On y retrouve aussi les invitations spirituelles de Lonnie Liston Smith ou Eumir Deodato au milieu des années 1970 et même Quincy Jones dans ses grandes expérimentations sur ses albums You’ve Got It Bad Girl et Body Heat entre deux musiques de film.
Ce jazz était alors plutôt mal vu car il tirait vers d’autres styles plus populaires comme la soul, le son motown de l’époque, puis le funk où les batteries et les basses sont mises très en avant. Cette fusion instrumentale était plus simplifiée et minimale que le jazz d’alors mais offrait la même technique et des mélodies phénoménales.
C’est d’ailleurs ces compositions qui seront plébiscitées par le hip-hop au début des années 1990 avec des samples proéminents chez des groupes comme A Tribe Called Quest, Gang Starr ou Black Moon. Bande originale de films, illustrations sonores, smooth jazz : la musique d’ascenseur est la plus grande influence du rap des années 1990, le fameux âge d’or.
Smooth jazz et ambient pour combattre la morosité
Avec les années 1980 et la démocratisation des synthétiseurs, d’autres artistes ont usé des charmes de la musique illustrative en tirant vers l’avant-garde et l’ambient. C’est le cas par exemple d’Harold Budd, un pianiste californien qui enchaîne des petites pièces minimales électroniques à partir de 1978.
Il collabore ensuite d’ailleurs avec Brian Eno, transfuge de Roxy Music, grand spécialiste de cette musique inclassable, douce et spirituelle, qu’il qualifiera lui de Music For Airports. Le groupe Tangerine Dream ou le compositeur Vangelis ont aussi totalement embrassé cette musique synthétique pour en faire des mélodies entêtantes et des nappes planantes sur de nombreuses musiques de film des années 1980.
Plus récemment dans les années 1990 et 2000, certains compositeurs pour le cinéma ont rejoué sur la tendance smooth jazz en plus moderne, devenue acid jazz électronique. L’anglais David Holmes en est un des plus symptomatiques dans son travail avec Steven Soderbergh, notamment sur la bande originale du film Hors d’atteinte mais aussi la série des Ocean 11 et des albums solos de la fin des années 1990. Le compositeur Jon Brion l’a aussi beaucoup illustré en le mélangeant avec la folk et le rock sur des films comme I Love Huckabees, Punch-Drunk Love ou Eternal Sunshine of The Spotless Mind.

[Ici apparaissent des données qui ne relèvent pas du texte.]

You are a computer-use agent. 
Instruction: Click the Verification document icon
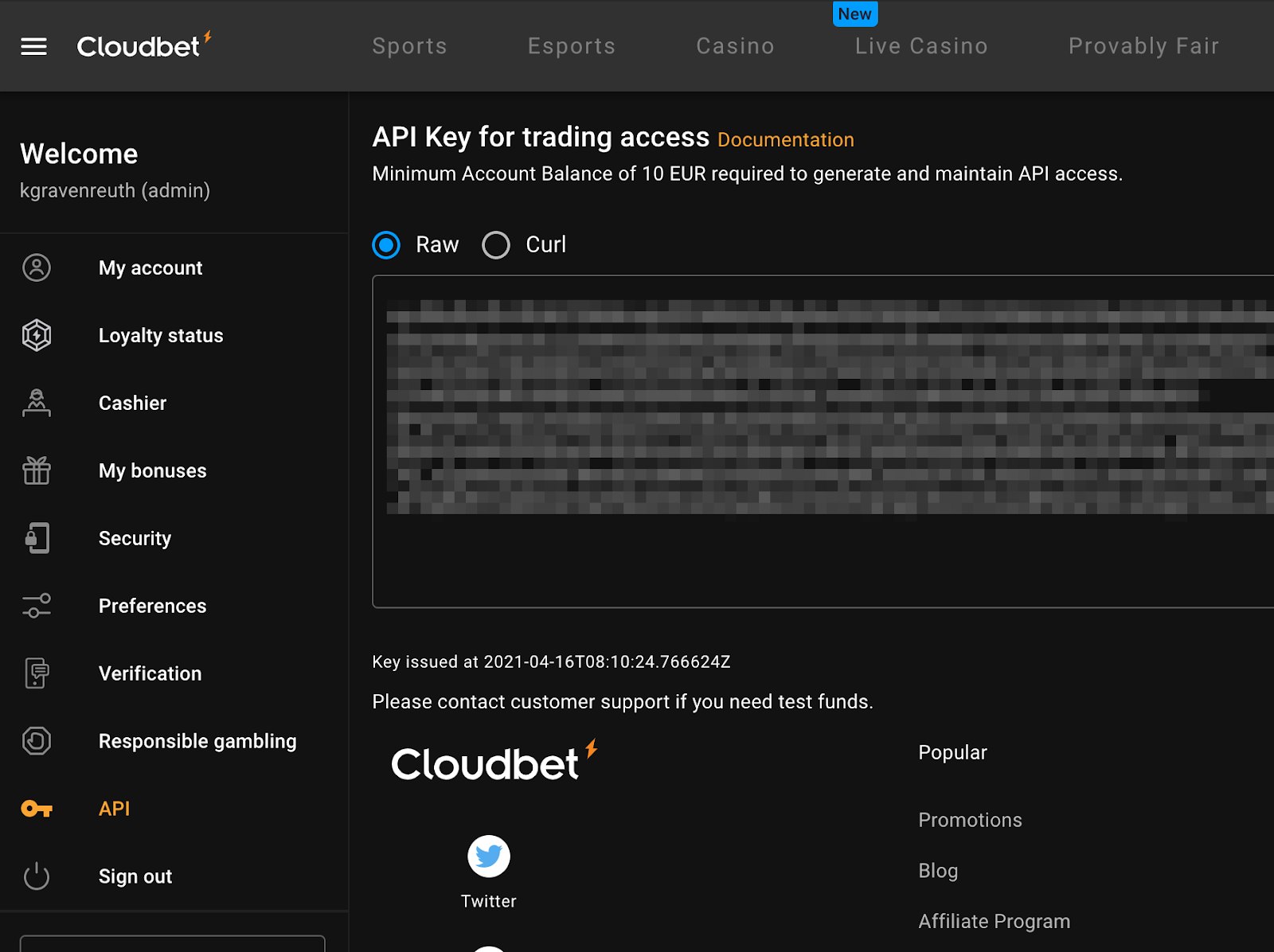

La musique d’ascenseur est maintenant représentée par des type beats en tout genre, des productions génériques souvent hip-hop instrumental qu’on retrouve sous l’appellation lofi chillhop beats (oui oui). Des chaînes YouTube diffusent en continu ce nouveau genre de musique d’ascenseur, une suite logique du trip hop.
Ces chaînes sont d’ailleurs souvent caractérisées par des illustrations type manga de jeunes qui travaillent la nuit, dans le calme avec un chat comme seul compagnon. Will Smith a d’ailleurs diffusé sa propre vidéo de chill beats pendant le confinement en mars 2020. Même type d’illustration, même musique.
À travers les époques, la musique d’ascenseur offre une tranquillité d’esprit loin de la sous-culture dont elle est souvent affublée. Elle nous aide chaque jour à relativiser, à se recentrer et à voyager sans bouger. Focus sur une ascension spirituelle. Izi listening.